Here is some important information about febrile seizures, including what to watch for and what to do during and after the seizure:
What Is a Febrile Seizure?
A febrile seizure is a convulsion that occurs in infants and young children that is often accompanied by a high fever. Generally, these types of seizures occur in children between the ages of six months and five years, although they are most common in toddlers between the ages of 12 months and 18 months.
Although they are very scary for both the parents and children, according to the American Academy of Pediatrics, these types of seizures aren't harmful to your little ones and won't having any lasting effects.
What Are the Symptoms of a Febrile Seizure?
Not all febrile seizures will look the same, although generally, they are accompanied by a fever of at least 100.4 degrees Fahrenheit. In general, there are two different types of febrile seizures: complex and simple.
A simple febrile seizure will generally last anywhere from a few seconds to around 15 minutes and will only occur once. A complex febrile seizure can last up to an hour and your child might have more than one in a 24 hour period.
In both instances, your child might exhibit a variety of symptoms, including:
- Convulsions and twitching
- Darkening of the skin
- Loss of consciousness
- Your child's eyes might roll
- Disturbed breathing
Generally, once the seizure is over, your child will seem a little drowsy, or they might just snap out of it and return to their old self.
What Parents Should Do Before & After a Febrile Seizure
Once you notice any of the symptoms of a febrile seizure, it's important to bring your child to a soft, safe spot, such as on the floor, to ensure they don't hurt themselves. Putting your child on their side can also prevent choking. In the majority of cases, the seizure will be over within a few seconds, and your child will return to normal.
Your first instinct during the seizure might be to hold your child or give them fever reducing medication. However, it is important you don't attempt to restrain your little one during the seizure and instead, be there to comfort them once it is over.

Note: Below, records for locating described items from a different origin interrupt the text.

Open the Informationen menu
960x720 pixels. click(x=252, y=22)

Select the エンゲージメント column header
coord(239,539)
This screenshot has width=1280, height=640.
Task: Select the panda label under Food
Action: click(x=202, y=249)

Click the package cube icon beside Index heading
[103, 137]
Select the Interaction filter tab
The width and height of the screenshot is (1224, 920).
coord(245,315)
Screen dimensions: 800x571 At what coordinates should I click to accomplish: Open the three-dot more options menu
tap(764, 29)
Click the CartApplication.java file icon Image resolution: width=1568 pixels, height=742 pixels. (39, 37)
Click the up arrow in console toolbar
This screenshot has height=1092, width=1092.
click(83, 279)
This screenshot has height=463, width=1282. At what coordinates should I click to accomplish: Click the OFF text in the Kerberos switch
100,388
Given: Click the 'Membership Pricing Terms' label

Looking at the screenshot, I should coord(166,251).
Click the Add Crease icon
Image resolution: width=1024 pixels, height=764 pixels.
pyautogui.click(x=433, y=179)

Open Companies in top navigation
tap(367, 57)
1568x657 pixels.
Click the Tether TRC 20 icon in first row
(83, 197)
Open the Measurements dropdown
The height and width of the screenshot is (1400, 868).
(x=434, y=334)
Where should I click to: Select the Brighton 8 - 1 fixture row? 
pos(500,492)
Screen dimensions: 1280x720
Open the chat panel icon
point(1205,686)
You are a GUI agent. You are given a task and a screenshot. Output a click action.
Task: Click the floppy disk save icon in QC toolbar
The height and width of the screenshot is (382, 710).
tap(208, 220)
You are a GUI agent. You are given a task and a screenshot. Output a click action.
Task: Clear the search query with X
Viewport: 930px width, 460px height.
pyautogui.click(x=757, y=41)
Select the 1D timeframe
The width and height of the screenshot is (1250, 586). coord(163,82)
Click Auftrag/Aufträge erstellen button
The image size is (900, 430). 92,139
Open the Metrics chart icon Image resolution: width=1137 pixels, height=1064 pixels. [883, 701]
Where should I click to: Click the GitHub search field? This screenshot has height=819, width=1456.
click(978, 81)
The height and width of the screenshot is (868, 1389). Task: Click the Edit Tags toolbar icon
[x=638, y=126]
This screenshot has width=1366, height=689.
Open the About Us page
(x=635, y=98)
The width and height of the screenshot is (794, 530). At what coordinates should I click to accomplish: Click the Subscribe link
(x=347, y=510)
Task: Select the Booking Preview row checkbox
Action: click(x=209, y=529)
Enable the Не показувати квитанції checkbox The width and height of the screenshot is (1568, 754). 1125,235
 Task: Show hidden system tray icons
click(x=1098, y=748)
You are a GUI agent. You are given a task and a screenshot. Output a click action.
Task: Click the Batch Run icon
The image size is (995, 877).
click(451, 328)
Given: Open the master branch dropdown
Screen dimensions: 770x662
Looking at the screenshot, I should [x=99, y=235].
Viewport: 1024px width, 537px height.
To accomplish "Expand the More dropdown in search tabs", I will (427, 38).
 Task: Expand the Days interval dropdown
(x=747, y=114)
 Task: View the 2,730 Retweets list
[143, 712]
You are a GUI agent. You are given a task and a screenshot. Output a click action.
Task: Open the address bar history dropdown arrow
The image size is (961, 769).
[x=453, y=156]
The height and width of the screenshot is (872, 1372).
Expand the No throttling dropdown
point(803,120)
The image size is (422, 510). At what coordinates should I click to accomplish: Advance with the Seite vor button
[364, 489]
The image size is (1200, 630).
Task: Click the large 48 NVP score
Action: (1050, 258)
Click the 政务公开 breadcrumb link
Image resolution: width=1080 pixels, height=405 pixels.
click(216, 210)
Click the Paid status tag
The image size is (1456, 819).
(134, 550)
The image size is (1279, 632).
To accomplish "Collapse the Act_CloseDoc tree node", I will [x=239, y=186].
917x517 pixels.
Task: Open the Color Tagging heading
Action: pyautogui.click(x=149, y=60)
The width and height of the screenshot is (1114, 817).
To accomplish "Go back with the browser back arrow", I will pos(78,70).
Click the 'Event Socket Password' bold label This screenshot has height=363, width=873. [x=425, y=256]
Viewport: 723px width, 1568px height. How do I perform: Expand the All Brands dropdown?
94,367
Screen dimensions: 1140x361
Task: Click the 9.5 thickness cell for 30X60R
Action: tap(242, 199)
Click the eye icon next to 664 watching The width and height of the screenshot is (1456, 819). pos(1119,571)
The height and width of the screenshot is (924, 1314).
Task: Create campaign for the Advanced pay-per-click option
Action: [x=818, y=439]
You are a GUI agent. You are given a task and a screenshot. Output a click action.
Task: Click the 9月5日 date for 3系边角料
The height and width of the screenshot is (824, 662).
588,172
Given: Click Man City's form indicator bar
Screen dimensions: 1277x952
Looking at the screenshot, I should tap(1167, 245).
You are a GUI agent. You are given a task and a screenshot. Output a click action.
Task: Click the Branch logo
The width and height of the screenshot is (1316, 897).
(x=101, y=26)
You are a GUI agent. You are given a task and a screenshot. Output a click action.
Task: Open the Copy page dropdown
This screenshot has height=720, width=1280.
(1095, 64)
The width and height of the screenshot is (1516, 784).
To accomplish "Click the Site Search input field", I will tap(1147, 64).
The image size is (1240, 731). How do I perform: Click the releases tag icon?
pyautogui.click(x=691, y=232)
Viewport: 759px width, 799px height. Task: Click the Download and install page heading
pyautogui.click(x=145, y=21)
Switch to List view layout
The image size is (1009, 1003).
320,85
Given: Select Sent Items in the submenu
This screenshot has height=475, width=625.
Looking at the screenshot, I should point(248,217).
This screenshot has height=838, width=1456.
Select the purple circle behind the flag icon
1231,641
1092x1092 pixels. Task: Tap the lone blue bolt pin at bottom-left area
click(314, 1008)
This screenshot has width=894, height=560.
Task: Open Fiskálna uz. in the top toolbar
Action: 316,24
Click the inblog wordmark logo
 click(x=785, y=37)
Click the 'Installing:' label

After the seizure is over, contact your pediatrician immediately. Your doctor might suggest heading to the emergency room or urgent care, or if the febrile seizure was mild, they might simply recommend giving your child a fever reducing medication. There are no treatments for febrile seizures and in most cases, your doctor will instead try to determine the cause of the viral or bacterial infection that led to the seizure, and treat that instead.
However, if your child's seizure lasts for longer than five minutes, if they are having trouble breathing or aren't responding, or if your child was seriously injured during the seizures, don't hesitate to dial 911, immediately or rush to a walk-in clinic.
The idea of your child having a febrile seizure is scary, but it's important to remember that in most cases, they are completely harmless. If you're concerned about your infant or preschooler's risk of febrile seizures, or have any other concerns or questions, don't hesitate to contact your pediatrician.